Zu „Wieverfastelovend“ wird in St. Nikolaus traditionell die „Möhnemess“ als ökumenischer Wortgottesdienst gefeiert
Das sei genau das Richtige für die Seele, findet Ute Dombrowski. „Damit läute ich für mich den Straßenkarneval ein, zumal dieser Gottesdienst geradezu die ideale Einstimmung dafür ist. Zwischen Herzschmerz und Freude bis hin zum sprichwörtlichen Druck auf die Tränendrüsen ist alles mit dabei“, lacht die 54-Jährige. In ihrem schmucken Amazonen-Kostüm der Großen Bensberger Karnevalsgesellschaft Rot-Weiß reiht sie sich zwischen die vielen bunten Clowns und Narren ein, die an diesem Morgen von überall her nach St. Nikolaus gekommen sind. Bereits zum zehnten Mal ist sie bei diesem traditionellen Wortgottesdienst mit dabei und trotzdem in jedem Jahr wieder neu angetan von dieser ganz eigenen Mischung aus ansteckender Feierstimmung mit kölschen Mundart-Hits und besinnlich-nachdenklichen Tönen. Sonst singt die Katholikin im Kirchenchor. Aber an diesem Morgen darf es auch mal das weniger klassische Genre sein. „Der kirchliche Segen in der Session ist wie das I-Tüpfelchen, bevor dann um 11.11 Uhr das Rathaus gestürmt wird“, sagt Dombrowski. „Er gibt mir Schwung für den Tag.“ Und dann fügt die passionierte Karnevalistin augenzwinkernd noch hinzu: „Eigentlich die schönste Messe im ganzen Jahr und als niederschwelliges Angebot auch für Nicht-Kirchgänger durchaus eine Anregung, mal in einen Gottesdienst reinzuschnuppern.“
Dass es an diesem Morgen „lockerer und entspannter als sonst“ in der Kirche zugehe, alle kostümiert kommen dürften und zudem die Texte in Mundart gesprochen würden, macht diese „Möhnemess“ auch für Angelika Frauen und ihre Freundin Dagmar Löhr aus Overath-Untereschbach so attraktiv. „Die Musik ist einfach toll und die Atmosphäre ganz besonders; außerdem finde ich den ökumenischen Akzent gut“, schwärmt sie. In jedem Jahr komme sie mit einer Gruppe von Frauen nach Bensberg. „Das muss man mal erlebt haben“, wirbt sie in ihrer eigenen Pfarrei für diesen außergewöhnlichen Gottesdienst, zu dem sich die Frauen immer schon ziemlich früh auf den Weg machen. Denn die „Möhnemess“ ist zwar zuallererst ein Anziehungspunkt für die Menschen am Ort, aber auch für zahlreiche Frauen aus den Nachbargemeinden, wo es eine solche über fast zwei Jahrzehnte gewachsene Tradition nicht gibt. Und schließlich wollen sie am liebsten auch alle einen Platz in den vorderen Bankreihen ergattern. Von da habe man jedenfalls den besten Blick auf Band und Altar – das wissen sie von ihren Besuchen aus den Vorjahren längst.
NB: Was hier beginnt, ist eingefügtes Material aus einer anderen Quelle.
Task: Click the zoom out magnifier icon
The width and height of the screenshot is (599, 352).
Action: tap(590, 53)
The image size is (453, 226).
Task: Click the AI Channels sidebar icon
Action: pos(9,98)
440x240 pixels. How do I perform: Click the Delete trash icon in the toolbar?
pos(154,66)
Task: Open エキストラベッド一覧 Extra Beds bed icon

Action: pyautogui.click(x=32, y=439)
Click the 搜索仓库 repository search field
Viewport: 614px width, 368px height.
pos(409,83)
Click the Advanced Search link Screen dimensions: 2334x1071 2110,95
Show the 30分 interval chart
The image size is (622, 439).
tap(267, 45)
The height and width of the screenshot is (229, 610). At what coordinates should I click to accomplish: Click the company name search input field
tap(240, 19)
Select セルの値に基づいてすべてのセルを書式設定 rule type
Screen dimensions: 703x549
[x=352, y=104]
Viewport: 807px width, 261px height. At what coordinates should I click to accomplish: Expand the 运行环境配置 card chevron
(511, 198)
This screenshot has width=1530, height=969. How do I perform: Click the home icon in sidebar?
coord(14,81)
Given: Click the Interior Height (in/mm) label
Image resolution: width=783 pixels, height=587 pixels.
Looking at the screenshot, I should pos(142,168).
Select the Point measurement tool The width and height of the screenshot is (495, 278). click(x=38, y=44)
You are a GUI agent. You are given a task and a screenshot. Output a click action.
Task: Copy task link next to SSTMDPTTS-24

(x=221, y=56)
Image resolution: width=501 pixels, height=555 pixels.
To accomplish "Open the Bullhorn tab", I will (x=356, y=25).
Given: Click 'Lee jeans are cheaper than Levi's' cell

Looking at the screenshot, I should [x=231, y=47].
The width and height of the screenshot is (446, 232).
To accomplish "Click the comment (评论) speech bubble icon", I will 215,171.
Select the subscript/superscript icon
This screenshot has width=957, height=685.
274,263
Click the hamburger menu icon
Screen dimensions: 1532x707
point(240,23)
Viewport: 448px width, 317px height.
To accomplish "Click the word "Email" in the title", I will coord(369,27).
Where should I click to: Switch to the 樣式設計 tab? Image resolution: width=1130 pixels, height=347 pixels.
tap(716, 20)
„Knatschjeck vür Freud“ lautete in diesem Jahr das Motto der Möhnemess. Und dass das die vielen hundert Frauen an diesem Morgen in St. Nikolaus wörtlich nehmen, zeigen nicht nur die phantasievollen Kostüme und strahlenden Gesichter bis in die letzten Reihen, wo genauso ausgelassen mitgesungen und geschunkelt wird wie vorne am Altar. Auch das Vorbereitungsteam – Pfarrer Andreas Süß, Pastor in den katholischen Pfarrgemeinden St. Nikolaus/St. Joseph, Pfarrer Wolfgang Graf von der evangelischen Kirchengemeinde Bensberg und Mechtild Münzer – gibt sein Bestes, mit viel Sinn für Humor und das rheinische „Levensjeföhl“ die eine oder andere launige Pointe zu setzen und dennoch auch das durchaus ernste Anliegen eines solchen kirchlichen Angebots im Blick zu behalten. „Ne, watt hamma ne schöne Relijon!“, entfährt es beispielsweise Pfarrer Süß an einer Stelle. Und an anderer: „Ohne den Sejen Jottes jeht es nit!“, um dann mit der ganzen Gemeinde einzustimmen in den bekannten Hit: „Kumm, loß mer fiere, nit lamentiere!“ Und so läuft diese morgendliche Andacht zu keiner Zeit Gefahr, in eine Art Büttenredenveranstaltung zu kippen. Auch weil die sonst für einen Wortgottesdienst üblichen Bestandteile Lesung, Evangelium, Fürbitten und „Vater unser“ – trotz des durchgängigen Vortrags „op kölsch“ – durchaus für andächtiges Zuhören und stille Momente in all dem fröhlichen Trubel sorgen.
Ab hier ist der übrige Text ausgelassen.